Mattarella ist eigentlich ein Vollblut-Jurist. Vor seiner politischen Karriere unterrichtete der Katholik bis 1983 parlamentarisches Recht an der Universität Palermo. Für den Wahlbezirk West-Sizilien wurde er 1983 in die Abgeordnetenkammer in Rom gewählt und beendete damit seine akademische Laufbahn. Bis 2008 saß er sieben Legislaturperioden lang in der größeren der beiden Parlamentskammern Italiens.
Staatschef mit Macht
Der Vater dreier Kinder bekleidete in seiner politischen Karriere in Rom mehrere Ministerposten. 2011 wurde er Richter am Verfassungsgericht. Am 31. Januar 2015 krönte er schließlich seine politische Karriere mit der Wahl zum zwölften Staatspräsidenten Italiens. Ex-Regierungschef Matteo Renzi brachte Mattarella damals als Kandidaten ins Spiel.
Der Präsident hat in Italien Macht und ist ein wichtiger Lenker in politisch instabilen Zeit. Er kann Gesetze und Minister verhindern und die Parlamentskammern auflösen.
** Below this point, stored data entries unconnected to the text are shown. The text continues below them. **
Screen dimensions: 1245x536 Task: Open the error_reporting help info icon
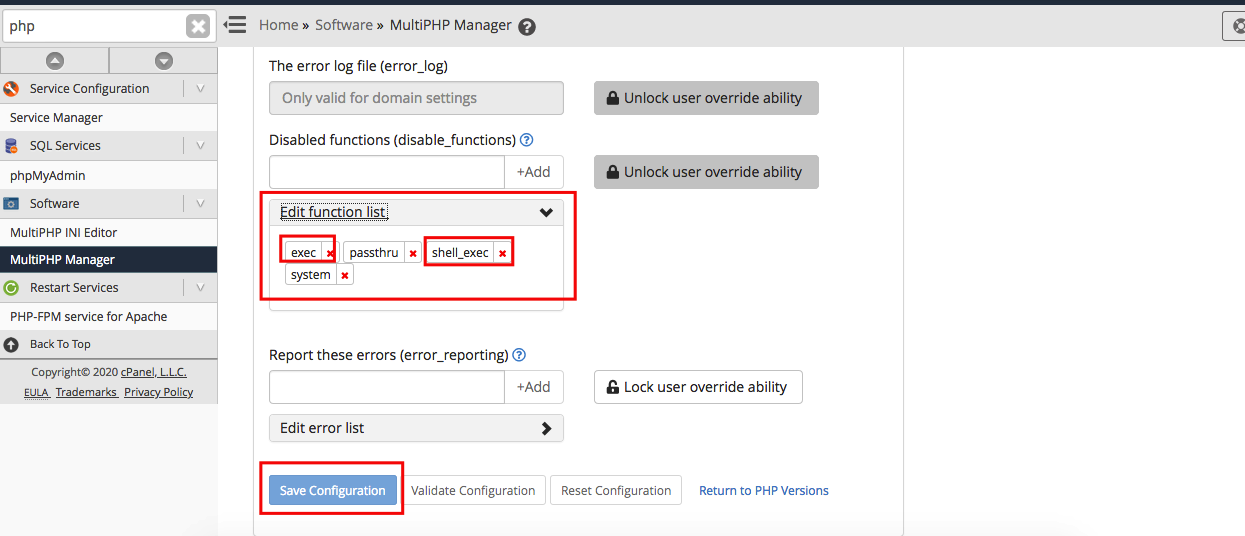[x=519, y=355]
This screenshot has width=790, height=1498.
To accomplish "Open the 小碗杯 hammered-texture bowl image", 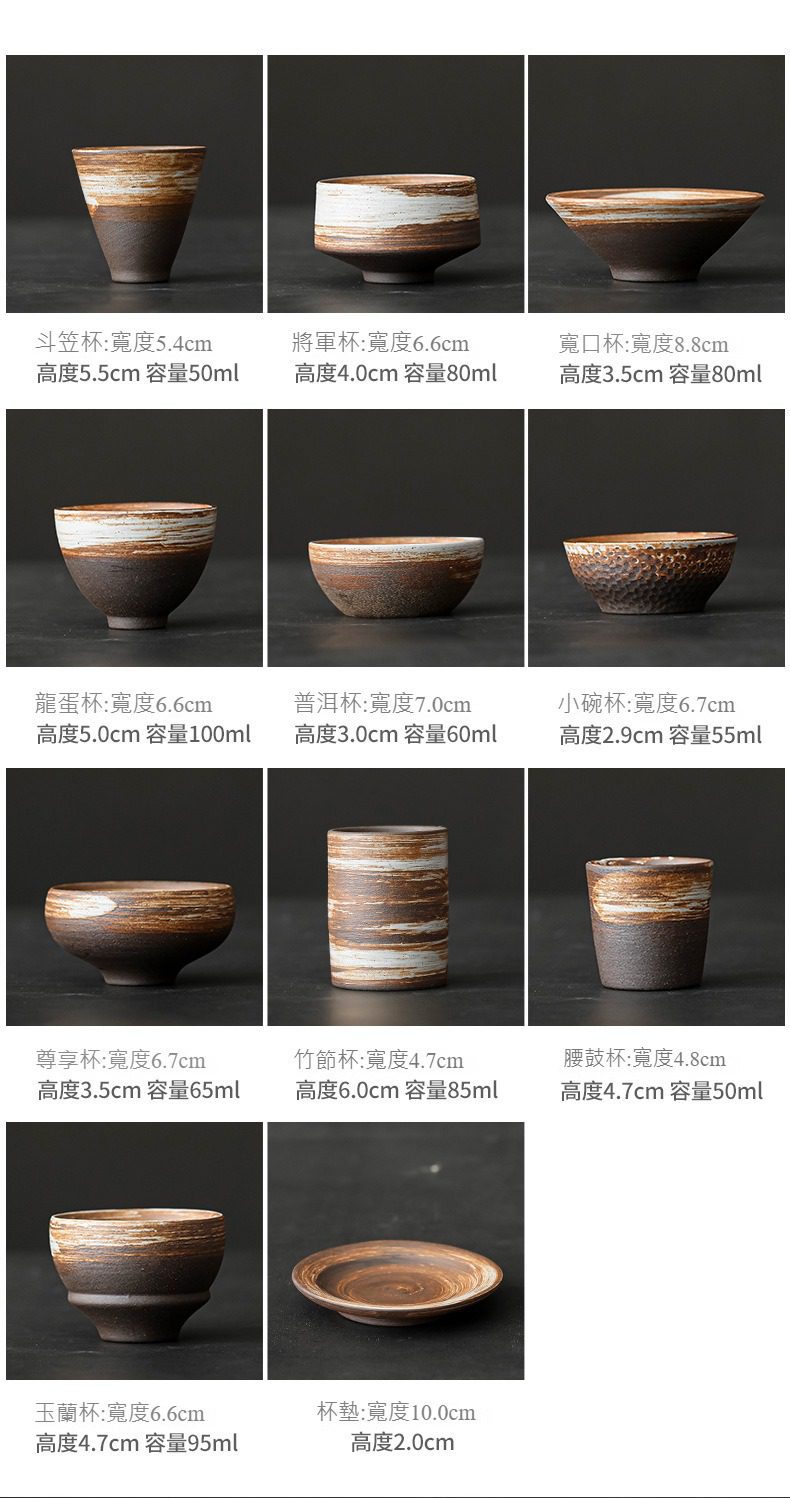I will coord(656,538).

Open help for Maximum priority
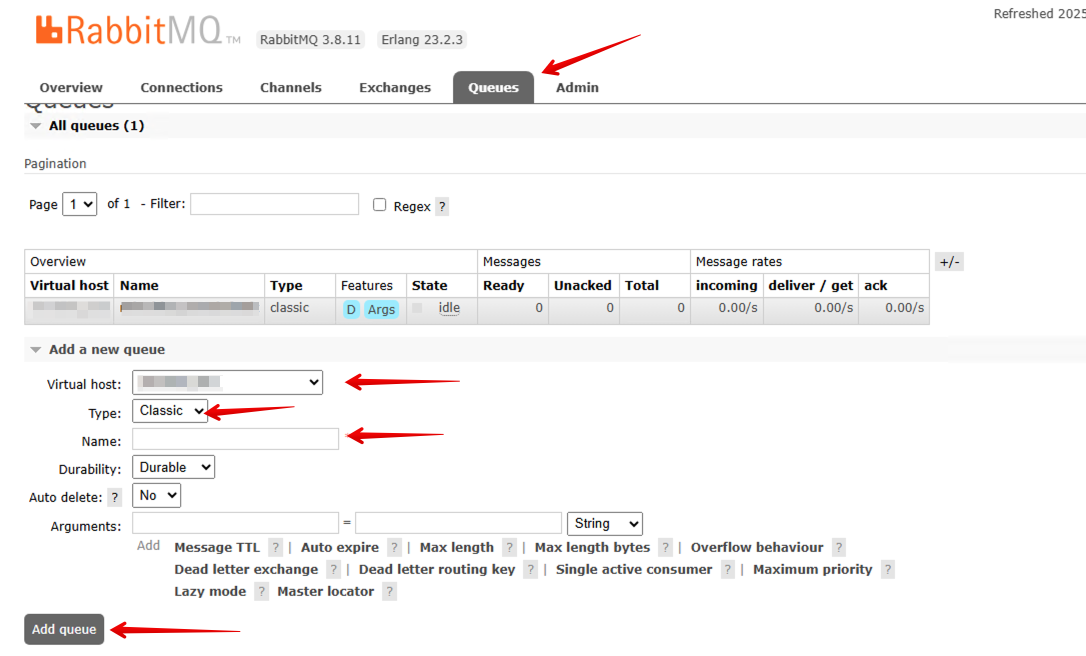tap(887, 570)
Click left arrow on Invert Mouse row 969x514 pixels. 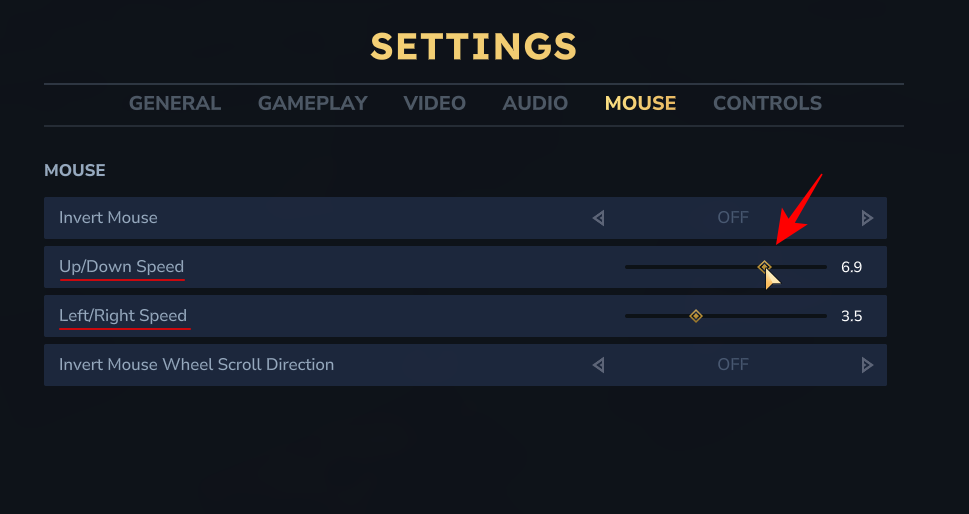tap(599, 218)
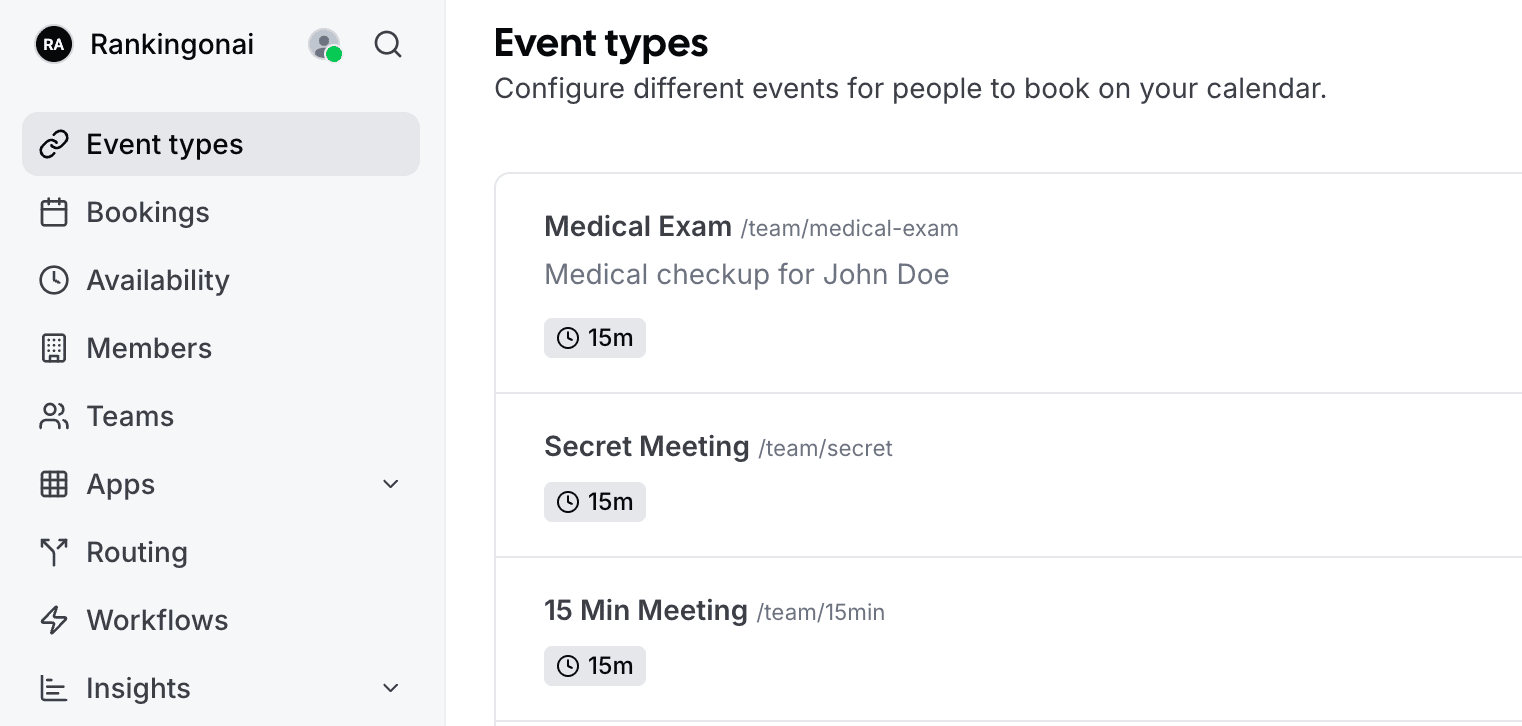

Im vergangenen Jahr zerfiel die zweite Regierung des damaligen Ministerpräsidenten Giuseppe Conte im Streit um die Corona-Wiederaufbauhilfen der EU. Mattarella pochte zunächst auf Sondierungen, um vorgezogene Wahlen zu verhindern. Als diese scheiterten, holte er Draghi, den früheren Chef der Europäischen Zentralbank, auf die politische Bühne.